Russian chemist (1808–1880)

Aleksandr Abramovich Voskresensky (Russian: Александр Абрамович Воскресенский; 25 November 1808 – 21 January 1880) was a Russian chemist who served as rector of Saint Petersburg Imperial University in 1861–1863 and 1865–1867. Dmitri Mendeleev regarded him as a "grandfather of Russian chemistry". One of his major scientific achievements is the discovery of theobromine, the major alkaloid of cacao beans.

==Biography==
Voskresensky was born to a family of a poor priest, who died in 1814. He had one sister and one brother. From early ages he showed talents for sciences, and, after graduating from the St. Petersburg Institute of Pedagogy in 1836, was sent to Germany to continue his education. There he attended courses of Eilhard Mitscherlich, Heinrich Rose and Justus von Liebig, who considered Voskresensky one his most talented students. With Liebig he started his own chemical research. After returning to Russia in 1838 he was appointed as assistant to Prof. Solovyov at University of St. Petersburg. In 1839 he defended his PhD on quinic acid under supervision of Germain Henri Hess, and in 1843 was promoted to professor. Hess died in 1850, and Voskresensky took over all his teaching duties, simultaneously lecturing in several St. Petersburg institutions. His students included Nikolay Beketov, Nikolai Menshutkin and Dmitri Mendeleev. After serving as rector of Saint Petersburg Imperial University in 1861–1863 and 1865–1867 he briefly moved to Kharkiv, but soon returned to St. Petersburg, where he spent his later years on improving secondary education.
= = = =
What you will do >>
1. From the Voskresensky text, return the part from "Aleksandr Abramovich Voskresensky" up to and including "of cacao beans.".
2. Using the Voskresensky text, decide whether each statement agrees with it. Answer yes or no for each, and quote the words that settle it.
(a) Voskresensky defended his PhD under the supervision of Justus von Liebig.
(b) Dmitri Mendeleev was one of Voskresensky's students.
(c) Voskresensky returned to Russia from Germany in 1838.
3. According to the Voskresensky text, which substance did Voskresensky discover?
= = = =
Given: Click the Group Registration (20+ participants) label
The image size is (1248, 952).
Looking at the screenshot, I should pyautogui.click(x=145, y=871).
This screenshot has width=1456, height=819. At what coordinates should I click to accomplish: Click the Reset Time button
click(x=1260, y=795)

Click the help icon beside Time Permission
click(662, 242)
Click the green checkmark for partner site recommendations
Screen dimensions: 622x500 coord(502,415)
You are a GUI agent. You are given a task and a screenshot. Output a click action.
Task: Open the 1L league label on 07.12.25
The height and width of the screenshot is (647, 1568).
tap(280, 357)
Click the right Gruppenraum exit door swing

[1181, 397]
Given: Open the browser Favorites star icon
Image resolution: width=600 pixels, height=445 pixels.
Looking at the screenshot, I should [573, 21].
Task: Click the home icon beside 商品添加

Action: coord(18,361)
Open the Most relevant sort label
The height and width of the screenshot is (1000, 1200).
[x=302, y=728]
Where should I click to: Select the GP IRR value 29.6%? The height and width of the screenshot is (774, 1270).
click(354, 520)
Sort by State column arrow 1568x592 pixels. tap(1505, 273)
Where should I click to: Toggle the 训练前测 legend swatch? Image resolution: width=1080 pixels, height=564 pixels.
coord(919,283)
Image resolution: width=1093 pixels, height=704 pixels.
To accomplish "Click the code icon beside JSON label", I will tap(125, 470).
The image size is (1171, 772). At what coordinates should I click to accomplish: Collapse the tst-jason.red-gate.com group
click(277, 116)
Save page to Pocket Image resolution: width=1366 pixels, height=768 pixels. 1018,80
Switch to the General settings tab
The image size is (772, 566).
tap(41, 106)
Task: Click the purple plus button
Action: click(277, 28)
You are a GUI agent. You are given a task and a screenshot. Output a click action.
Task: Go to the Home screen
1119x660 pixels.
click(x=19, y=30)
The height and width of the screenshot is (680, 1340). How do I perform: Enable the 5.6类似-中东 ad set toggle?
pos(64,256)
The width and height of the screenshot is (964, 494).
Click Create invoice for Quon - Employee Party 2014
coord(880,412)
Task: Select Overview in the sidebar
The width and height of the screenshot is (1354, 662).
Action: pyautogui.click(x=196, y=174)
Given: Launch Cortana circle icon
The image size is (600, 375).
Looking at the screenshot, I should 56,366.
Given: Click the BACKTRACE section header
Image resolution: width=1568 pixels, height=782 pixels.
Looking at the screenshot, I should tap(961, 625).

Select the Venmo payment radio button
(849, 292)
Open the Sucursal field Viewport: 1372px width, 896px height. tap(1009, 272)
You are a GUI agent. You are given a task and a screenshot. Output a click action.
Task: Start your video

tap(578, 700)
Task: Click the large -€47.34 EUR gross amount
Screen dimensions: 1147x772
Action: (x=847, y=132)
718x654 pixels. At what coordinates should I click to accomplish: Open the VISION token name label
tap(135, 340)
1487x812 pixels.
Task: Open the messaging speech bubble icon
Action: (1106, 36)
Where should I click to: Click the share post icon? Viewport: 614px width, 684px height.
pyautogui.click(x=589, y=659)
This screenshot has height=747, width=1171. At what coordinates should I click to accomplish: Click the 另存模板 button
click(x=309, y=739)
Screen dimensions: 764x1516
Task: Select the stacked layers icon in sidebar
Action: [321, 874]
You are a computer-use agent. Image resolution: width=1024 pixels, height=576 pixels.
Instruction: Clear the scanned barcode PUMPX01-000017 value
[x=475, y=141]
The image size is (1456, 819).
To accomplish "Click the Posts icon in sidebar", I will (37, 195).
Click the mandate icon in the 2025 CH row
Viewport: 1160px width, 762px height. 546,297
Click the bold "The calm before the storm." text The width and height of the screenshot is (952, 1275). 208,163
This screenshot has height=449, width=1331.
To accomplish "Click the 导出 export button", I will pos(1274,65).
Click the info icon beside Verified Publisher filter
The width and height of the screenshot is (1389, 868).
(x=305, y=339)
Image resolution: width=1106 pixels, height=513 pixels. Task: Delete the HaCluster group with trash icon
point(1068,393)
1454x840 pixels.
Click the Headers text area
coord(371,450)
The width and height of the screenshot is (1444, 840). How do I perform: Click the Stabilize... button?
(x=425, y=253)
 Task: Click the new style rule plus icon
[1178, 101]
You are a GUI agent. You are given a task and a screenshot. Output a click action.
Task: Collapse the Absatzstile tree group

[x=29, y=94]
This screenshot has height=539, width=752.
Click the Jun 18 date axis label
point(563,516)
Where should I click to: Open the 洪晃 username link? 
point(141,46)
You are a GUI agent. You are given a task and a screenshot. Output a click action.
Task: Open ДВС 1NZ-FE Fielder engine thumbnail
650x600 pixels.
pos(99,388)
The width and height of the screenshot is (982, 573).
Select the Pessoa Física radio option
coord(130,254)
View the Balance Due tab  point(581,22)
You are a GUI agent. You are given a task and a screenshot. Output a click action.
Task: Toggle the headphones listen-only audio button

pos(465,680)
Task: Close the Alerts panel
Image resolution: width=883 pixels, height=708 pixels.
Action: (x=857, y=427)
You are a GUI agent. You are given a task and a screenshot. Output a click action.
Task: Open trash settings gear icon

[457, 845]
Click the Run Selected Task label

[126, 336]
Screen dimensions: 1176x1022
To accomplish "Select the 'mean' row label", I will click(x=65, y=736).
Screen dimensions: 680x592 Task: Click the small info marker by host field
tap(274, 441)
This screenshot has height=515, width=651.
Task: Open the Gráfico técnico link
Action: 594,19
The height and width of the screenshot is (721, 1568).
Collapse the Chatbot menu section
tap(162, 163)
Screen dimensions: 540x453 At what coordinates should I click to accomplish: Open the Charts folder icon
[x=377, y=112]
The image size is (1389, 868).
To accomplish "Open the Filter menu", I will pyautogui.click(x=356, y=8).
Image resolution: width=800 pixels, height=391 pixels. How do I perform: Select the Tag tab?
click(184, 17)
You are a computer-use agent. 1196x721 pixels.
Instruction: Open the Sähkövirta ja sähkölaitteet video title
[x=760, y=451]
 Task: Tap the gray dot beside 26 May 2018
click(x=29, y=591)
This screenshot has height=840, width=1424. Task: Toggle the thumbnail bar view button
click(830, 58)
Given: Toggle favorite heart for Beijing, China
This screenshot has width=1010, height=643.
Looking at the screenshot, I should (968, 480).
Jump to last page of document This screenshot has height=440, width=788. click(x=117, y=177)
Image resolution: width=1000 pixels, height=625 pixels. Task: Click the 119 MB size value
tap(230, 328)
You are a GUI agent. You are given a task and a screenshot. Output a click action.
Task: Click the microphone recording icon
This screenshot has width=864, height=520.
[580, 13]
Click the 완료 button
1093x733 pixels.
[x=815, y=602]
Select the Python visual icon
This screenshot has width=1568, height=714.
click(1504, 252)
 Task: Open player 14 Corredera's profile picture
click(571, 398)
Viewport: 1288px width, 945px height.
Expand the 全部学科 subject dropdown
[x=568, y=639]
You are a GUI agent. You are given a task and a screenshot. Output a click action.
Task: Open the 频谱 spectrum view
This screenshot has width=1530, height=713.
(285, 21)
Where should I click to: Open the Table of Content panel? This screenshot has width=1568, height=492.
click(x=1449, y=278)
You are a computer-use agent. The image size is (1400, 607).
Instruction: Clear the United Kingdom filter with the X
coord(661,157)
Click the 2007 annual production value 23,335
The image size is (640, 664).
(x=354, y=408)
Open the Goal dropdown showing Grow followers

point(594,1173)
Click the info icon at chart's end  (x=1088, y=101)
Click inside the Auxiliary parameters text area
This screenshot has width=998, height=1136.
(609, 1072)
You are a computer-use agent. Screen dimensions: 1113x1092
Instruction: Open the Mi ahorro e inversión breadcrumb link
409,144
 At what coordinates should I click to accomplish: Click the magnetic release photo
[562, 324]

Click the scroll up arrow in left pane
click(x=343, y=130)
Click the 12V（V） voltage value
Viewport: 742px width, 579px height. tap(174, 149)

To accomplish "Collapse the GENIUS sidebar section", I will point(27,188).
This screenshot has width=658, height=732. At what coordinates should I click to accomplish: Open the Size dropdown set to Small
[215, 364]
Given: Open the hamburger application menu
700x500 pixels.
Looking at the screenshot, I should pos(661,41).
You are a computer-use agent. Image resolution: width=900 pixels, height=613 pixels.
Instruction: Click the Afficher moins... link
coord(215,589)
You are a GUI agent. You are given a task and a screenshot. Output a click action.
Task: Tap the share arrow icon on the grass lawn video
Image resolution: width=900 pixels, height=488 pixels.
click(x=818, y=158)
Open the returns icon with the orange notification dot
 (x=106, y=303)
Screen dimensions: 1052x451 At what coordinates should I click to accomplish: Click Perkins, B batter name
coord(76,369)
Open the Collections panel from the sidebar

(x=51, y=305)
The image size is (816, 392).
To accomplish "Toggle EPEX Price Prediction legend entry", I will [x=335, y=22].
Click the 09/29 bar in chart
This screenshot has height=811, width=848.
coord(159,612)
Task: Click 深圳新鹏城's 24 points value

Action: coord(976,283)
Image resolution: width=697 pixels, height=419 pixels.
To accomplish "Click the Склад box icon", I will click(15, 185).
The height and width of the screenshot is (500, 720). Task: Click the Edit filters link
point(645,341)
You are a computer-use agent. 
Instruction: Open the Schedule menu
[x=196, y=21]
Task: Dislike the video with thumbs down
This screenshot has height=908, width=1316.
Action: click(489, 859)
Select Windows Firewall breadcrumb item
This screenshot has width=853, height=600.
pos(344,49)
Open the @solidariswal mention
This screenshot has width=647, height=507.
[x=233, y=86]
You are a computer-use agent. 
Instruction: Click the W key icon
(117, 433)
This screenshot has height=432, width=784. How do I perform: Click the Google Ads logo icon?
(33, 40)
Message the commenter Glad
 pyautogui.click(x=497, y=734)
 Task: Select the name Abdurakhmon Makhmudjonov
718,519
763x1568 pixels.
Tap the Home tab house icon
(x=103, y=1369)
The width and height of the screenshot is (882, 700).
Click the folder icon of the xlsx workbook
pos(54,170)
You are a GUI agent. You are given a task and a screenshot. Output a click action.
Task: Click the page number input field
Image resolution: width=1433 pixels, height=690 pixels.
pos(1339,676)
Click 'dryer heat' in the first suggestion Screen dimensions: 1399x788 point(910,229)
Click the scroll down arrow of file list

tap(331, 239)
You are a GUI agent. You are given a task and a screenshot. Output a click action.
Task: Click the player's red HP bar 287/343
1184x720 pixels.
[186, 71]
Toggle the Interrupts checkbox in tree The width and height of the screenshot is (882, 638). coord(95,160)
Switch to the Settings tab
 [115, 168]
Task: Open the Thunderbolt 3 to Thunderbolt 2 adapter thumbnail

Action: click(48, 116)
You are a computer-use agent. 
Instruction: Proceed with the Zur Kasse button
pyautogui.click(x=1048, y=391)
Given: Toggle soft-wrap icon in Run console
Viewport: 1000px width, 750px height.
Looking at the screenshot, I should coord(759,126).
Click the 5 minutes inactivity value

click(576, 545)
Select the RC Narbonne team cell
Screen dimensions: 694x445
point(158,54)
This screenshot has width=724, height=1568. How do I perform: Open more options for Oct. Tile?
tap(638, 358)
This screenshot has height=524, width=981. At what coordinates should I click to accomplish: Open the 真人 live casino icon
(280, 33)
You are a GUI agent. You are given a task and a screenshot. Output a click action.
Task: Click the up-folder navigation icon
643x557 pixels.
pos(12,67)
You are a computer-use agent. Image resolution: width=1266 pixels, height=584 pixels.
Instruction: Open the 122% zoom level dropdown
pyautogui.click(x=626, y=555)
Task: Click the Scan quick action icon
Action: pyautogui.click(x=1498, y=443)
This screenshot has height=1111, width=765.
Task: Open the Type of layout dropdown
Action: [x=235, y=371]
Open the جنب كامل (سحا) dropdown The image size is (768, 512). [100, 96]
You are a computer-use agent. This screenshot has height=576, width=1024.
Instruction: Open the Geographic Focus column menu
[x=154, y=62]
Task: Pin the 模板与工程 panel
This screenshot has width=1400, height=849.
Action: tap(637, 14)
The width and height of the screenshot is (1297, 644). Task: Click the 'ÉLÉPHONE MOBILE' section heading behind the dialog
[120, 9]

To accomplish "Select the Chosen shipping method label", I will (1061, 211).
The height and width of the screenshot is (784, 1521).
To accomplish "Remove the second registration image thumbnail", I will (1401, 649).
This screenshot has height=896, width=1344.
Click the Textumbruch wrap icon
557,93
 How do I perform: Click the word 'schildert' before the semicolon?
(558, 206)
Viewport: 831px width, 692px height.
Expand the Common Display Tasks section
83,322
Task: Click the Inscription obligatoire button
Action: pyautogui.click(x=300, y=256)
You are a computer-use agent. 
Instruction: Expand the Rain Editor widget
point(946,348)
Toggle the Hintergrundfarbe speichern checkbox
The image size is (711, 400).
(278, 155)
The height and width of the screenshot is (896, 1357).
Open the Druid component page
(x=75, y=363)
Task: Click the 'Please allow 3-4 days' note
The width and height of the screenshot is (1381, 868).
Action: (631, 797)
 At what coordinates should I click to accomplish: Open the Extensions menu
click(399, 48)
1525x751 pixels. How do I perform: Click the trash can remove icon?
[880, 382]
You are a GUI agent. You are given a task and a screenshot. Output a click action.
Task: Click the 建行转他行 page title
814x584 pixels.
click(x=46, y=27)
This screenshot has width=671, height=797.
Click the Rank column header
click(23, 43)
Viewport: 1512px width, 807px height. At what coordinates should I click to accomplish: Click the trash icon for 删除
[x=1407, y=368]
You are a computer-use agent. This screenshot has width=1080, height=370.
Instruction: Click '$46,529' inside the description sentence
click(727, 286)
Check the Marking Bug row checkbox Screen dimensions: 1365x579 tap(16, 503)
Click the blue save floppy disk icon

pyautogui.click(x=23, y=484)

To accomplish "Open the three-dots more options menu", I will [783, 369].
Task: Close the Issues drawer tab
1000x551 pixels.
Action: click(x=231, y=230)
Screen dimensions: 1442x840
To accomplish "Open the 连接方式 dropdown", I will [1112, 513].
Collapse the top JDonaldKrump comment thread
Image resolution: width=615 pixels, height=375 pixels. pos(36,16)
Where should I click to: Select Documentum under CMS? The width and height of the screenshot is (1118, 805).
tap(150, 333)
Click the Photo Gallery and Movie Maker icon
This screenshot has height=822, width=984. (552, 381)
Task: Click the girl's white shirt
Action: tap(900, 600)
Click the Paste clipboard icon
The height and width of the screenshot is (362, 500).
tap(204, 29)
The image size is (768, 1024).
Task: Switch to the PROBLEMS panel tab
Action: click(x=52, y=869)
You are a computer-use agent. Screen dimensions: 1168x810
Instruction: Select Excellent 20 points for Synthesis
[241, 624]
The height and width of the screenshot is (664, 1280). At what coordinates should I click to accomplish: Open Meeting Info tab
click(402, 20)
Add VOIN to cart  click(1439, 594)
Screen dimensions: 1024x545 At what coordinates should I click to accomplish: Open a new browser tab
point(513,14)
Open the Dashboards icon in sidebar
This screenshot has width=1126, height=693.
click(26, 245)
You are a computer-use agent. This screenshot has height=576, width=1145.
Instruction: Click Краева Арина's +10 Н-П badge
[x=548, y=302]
= = = =
Responses by item number >>
1.
Aleksandr Abramovich Voskresensky (Russian: Александр Абрамович Воскресенский; 25 November 1808 – 21 January 1880) was a Russian chemist who served as rector of Saint Petersburg Imperial University in 1861–1863 and 1865–1867. Dmitri Mendeleev regarded him as a "grandfather of Russian chemistry". One of his major scientific achievements is the discovery of theobromine, the major alkaloid of cacao beans.

2.
(a) No: "In 1839 he defended his PhD on quinic acid under supervision of Germain Henri Hess"
(b) Yes: "His students included Nikolay Beketov, Nikolai Menshutkin and Dmitri Mendeleev."
(c) Yes: "After returning to Russia in 1838 he was appointed as assistant to Prof. Solovyov at University of St. Petersburg."

3. Theobromine, the major alkaloid of cacao beans.